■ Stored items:
· · · · · · ·

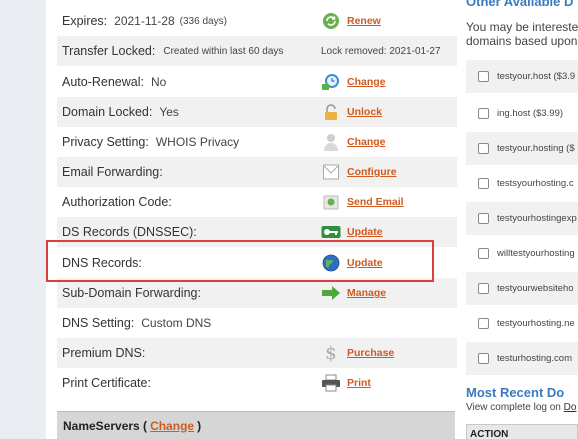 The width and height of the screenshot is (578, 439). Describe the element at coordinates (256, 425) in the screenshot. I see `nameservers-header: NameServers ( Change )` at that location.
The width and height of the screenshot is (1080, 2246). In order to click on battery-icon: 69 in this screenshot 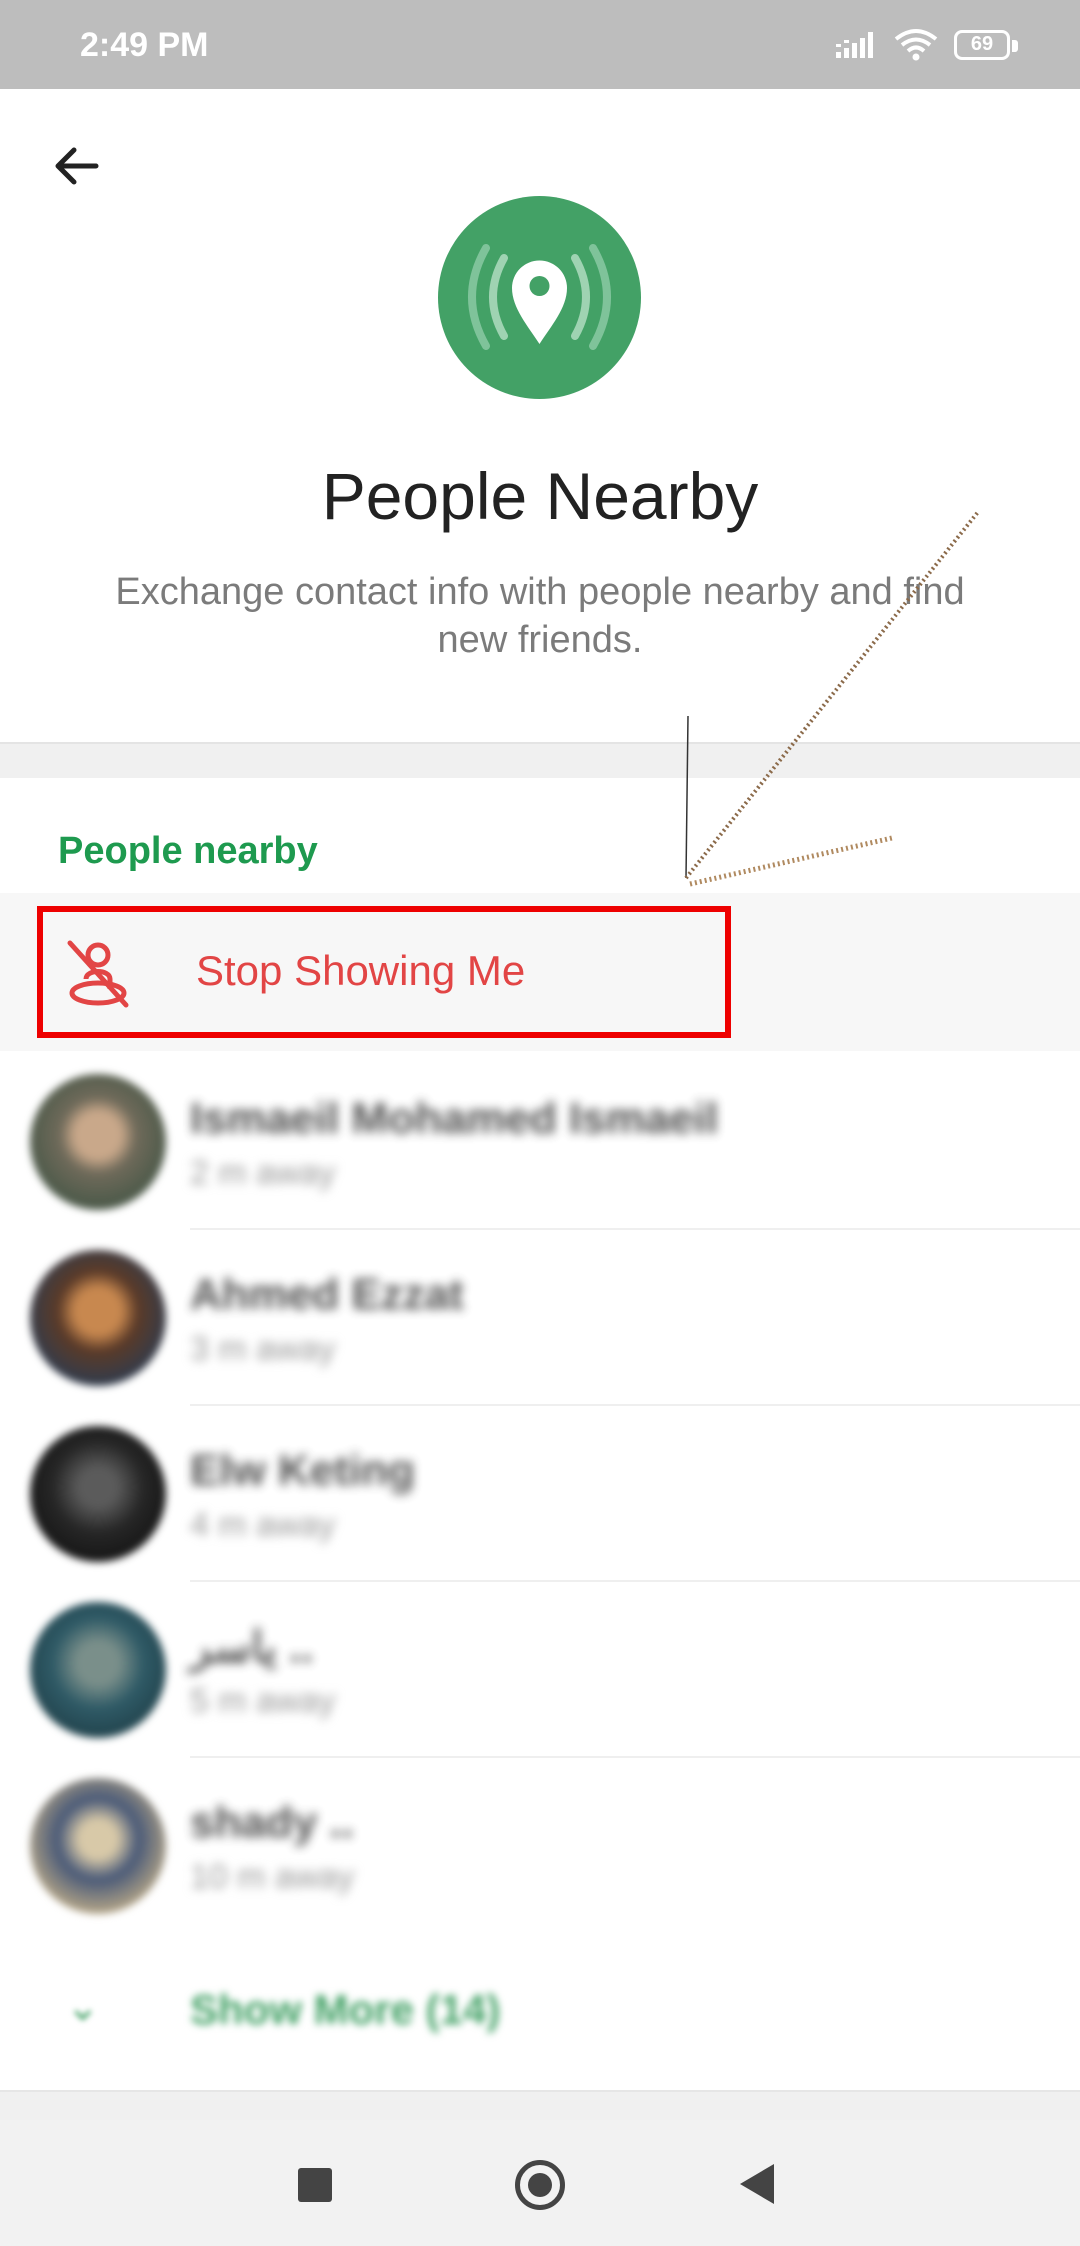, I will do `click(986, 46)`.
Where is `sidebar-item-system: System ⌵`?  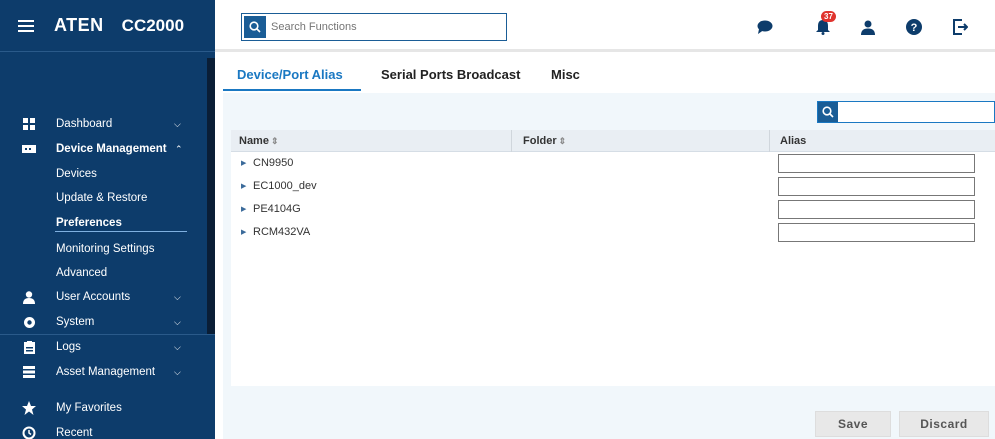 sidebar-item-system: System ⌵ is located at coordinates (102, 322).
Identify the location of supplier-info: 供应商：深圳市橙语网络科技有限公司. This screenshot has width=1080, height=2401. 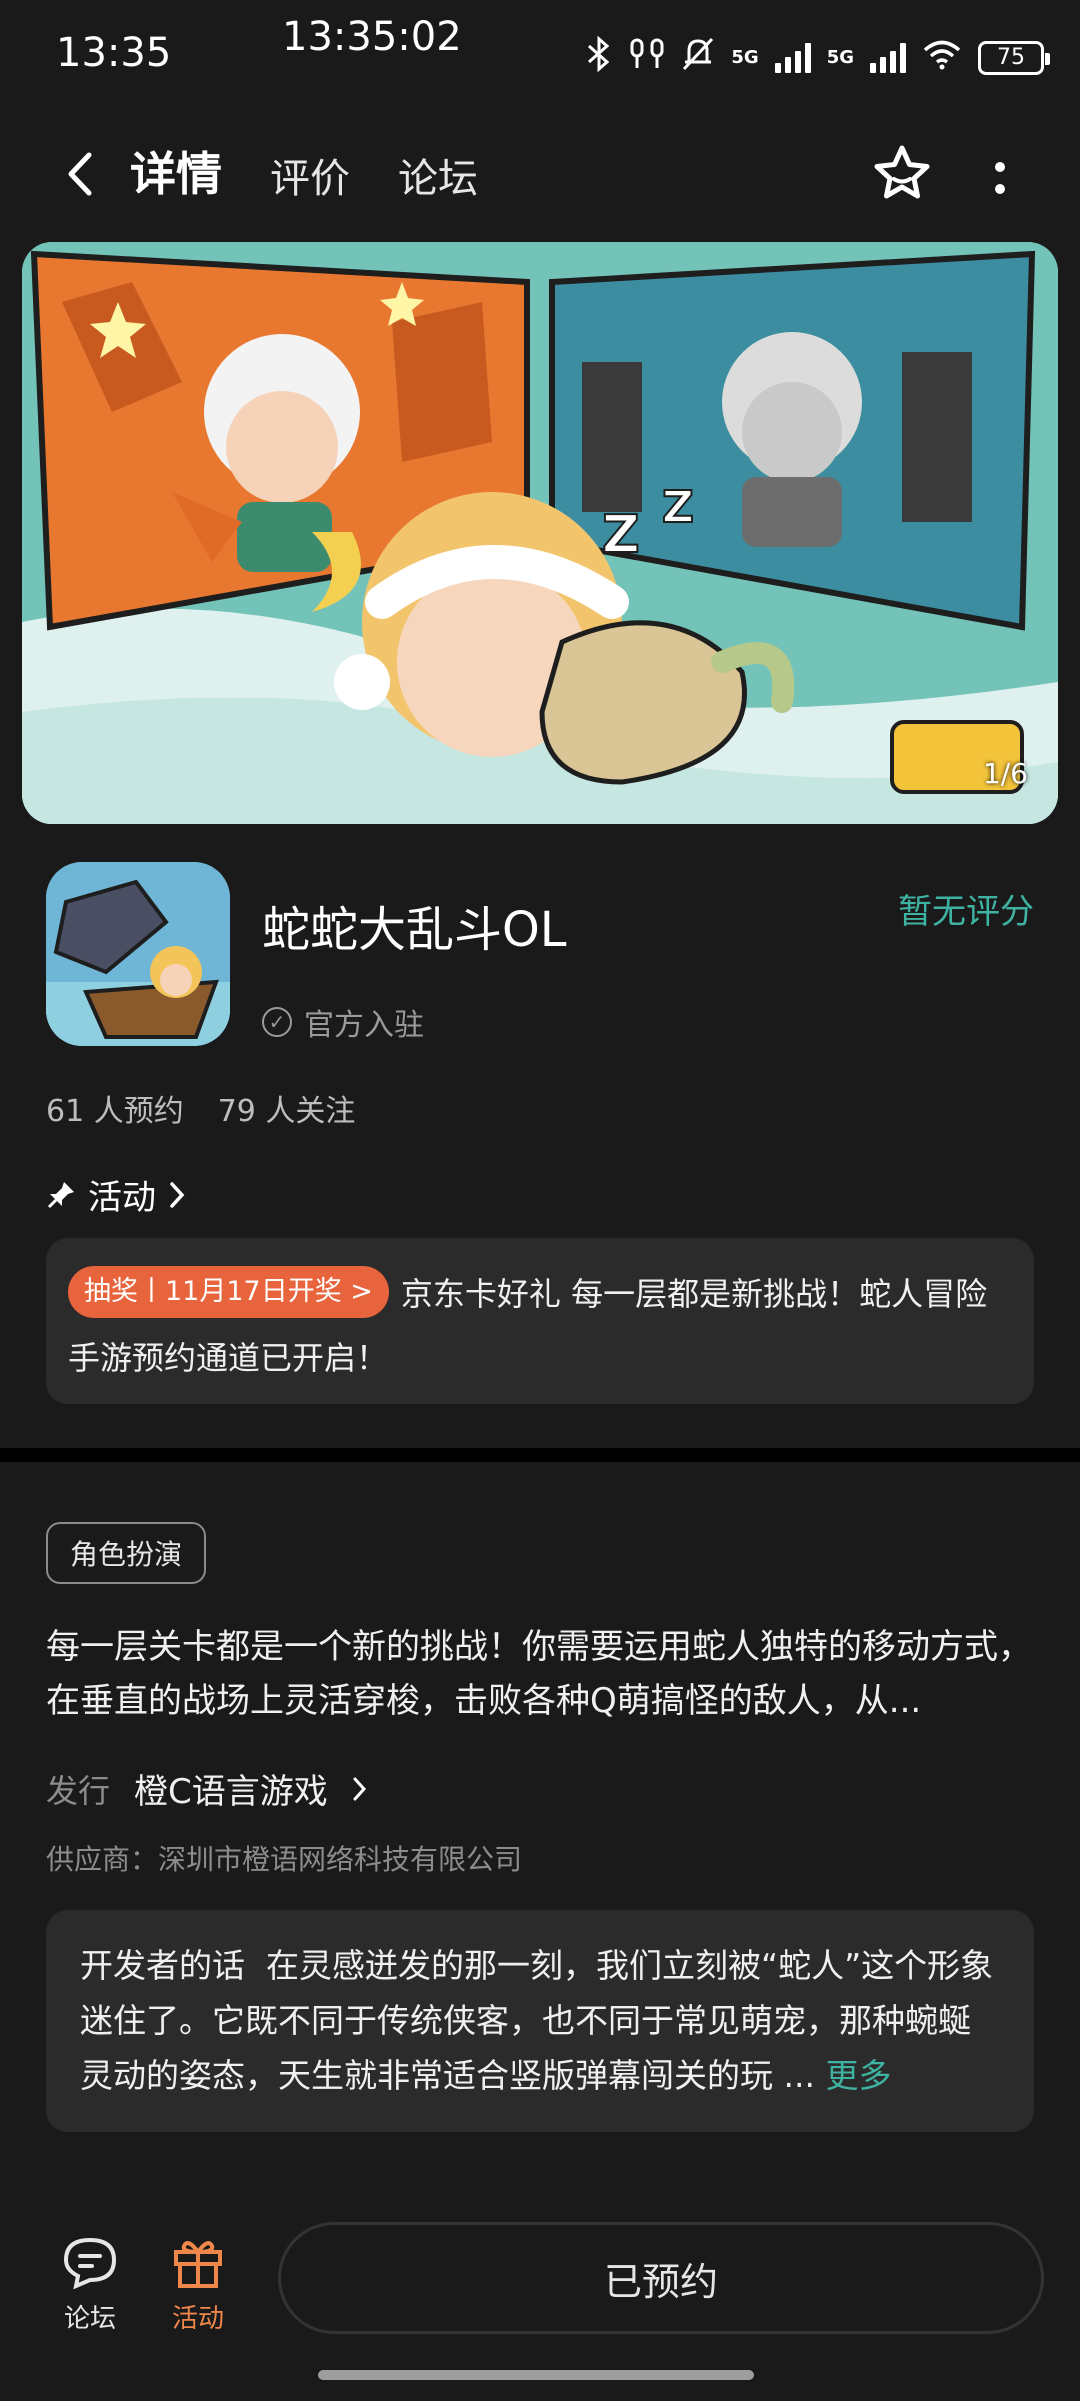
(284, 1860).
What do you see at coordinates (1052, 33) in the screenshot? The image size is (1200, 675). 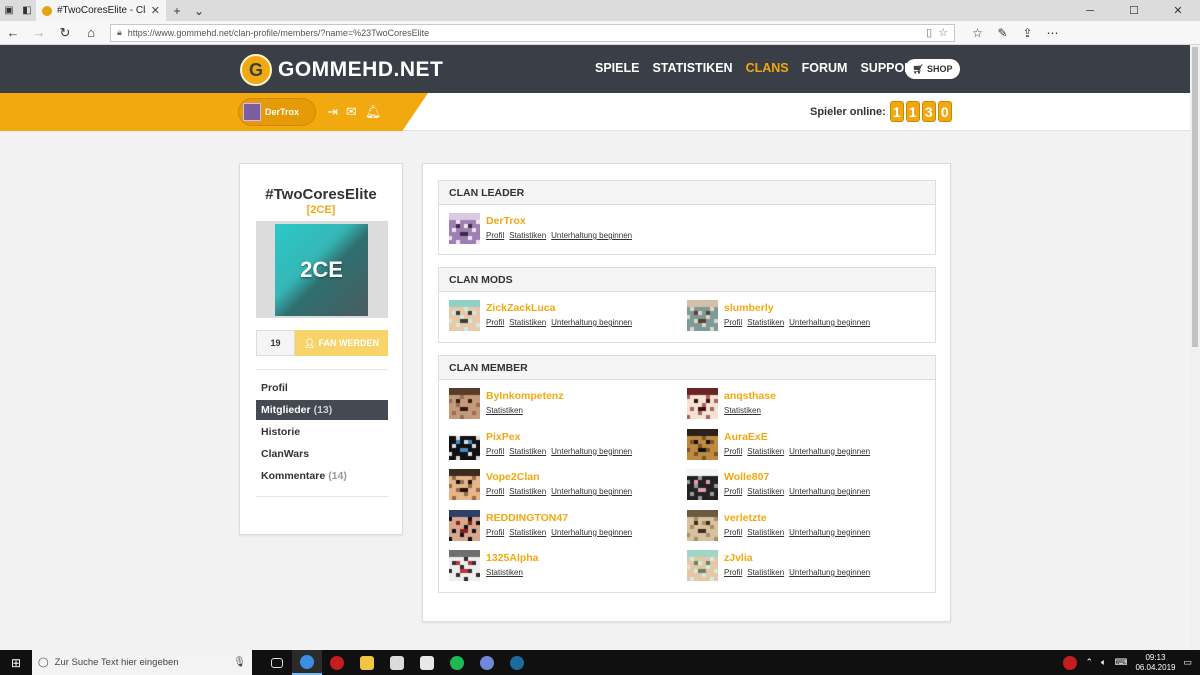 I see `more-icon: ⋯` at bounding box center [1052, 33].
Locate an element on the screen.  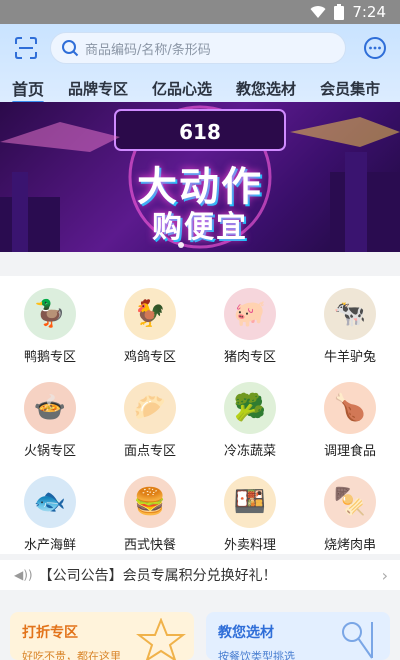
category-label: 西式快餐 is located at coordinates (150, 546).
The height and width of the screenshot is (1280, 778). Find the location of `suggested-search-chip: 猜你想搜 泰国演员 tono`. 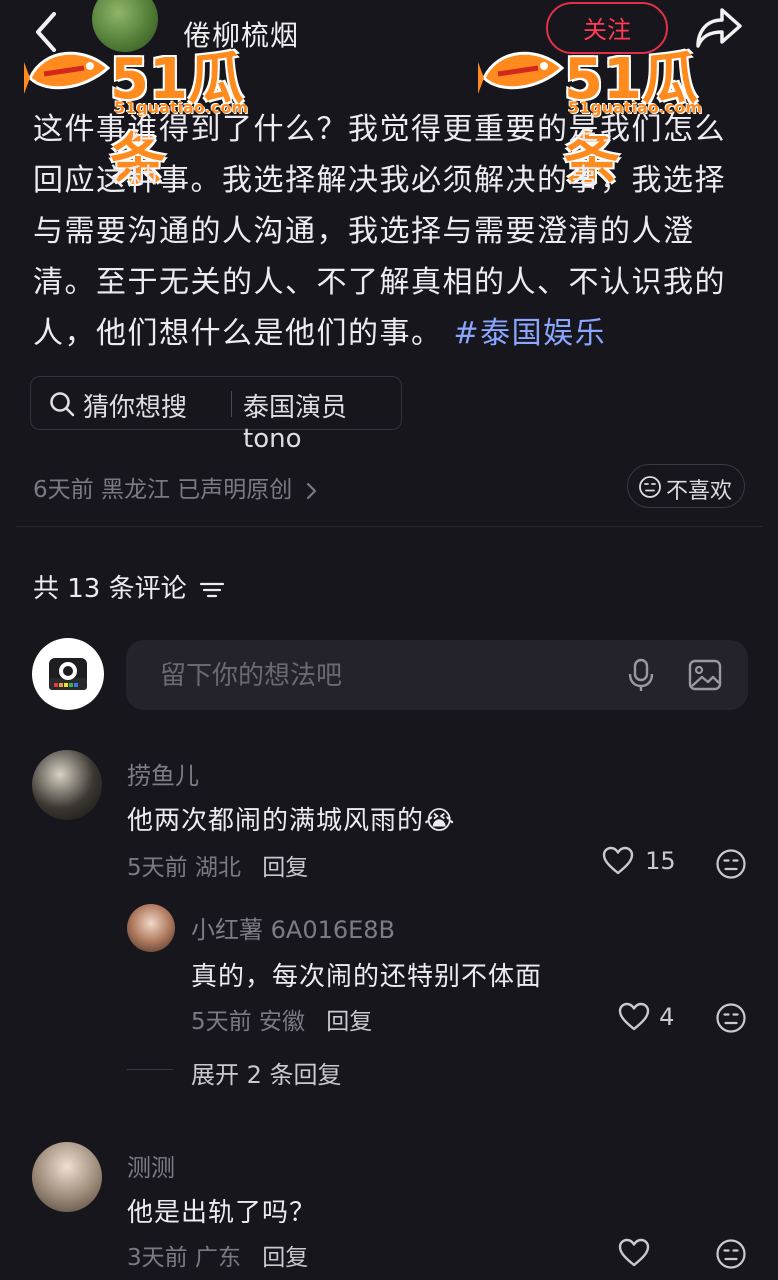

suggested-search-chip: 猜你想搜 泰国演员 tono is located at coordinates (216, 415).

· · · · · · ·

■ What you should do:
Please copy the lines above exactly, starting at the line that contains "The height and" and ending at the last line, including both. Leave the pictures out of your copy.

■ Answer section:
The height and width of the screenshot is (1280, 778). Find the location of `suggested-search-chip: 猜你想搜 泰国演员 tono`. 

suggested-search-chip: 猜你想搜 泰国演员 tono is located at coordinates (216, 415).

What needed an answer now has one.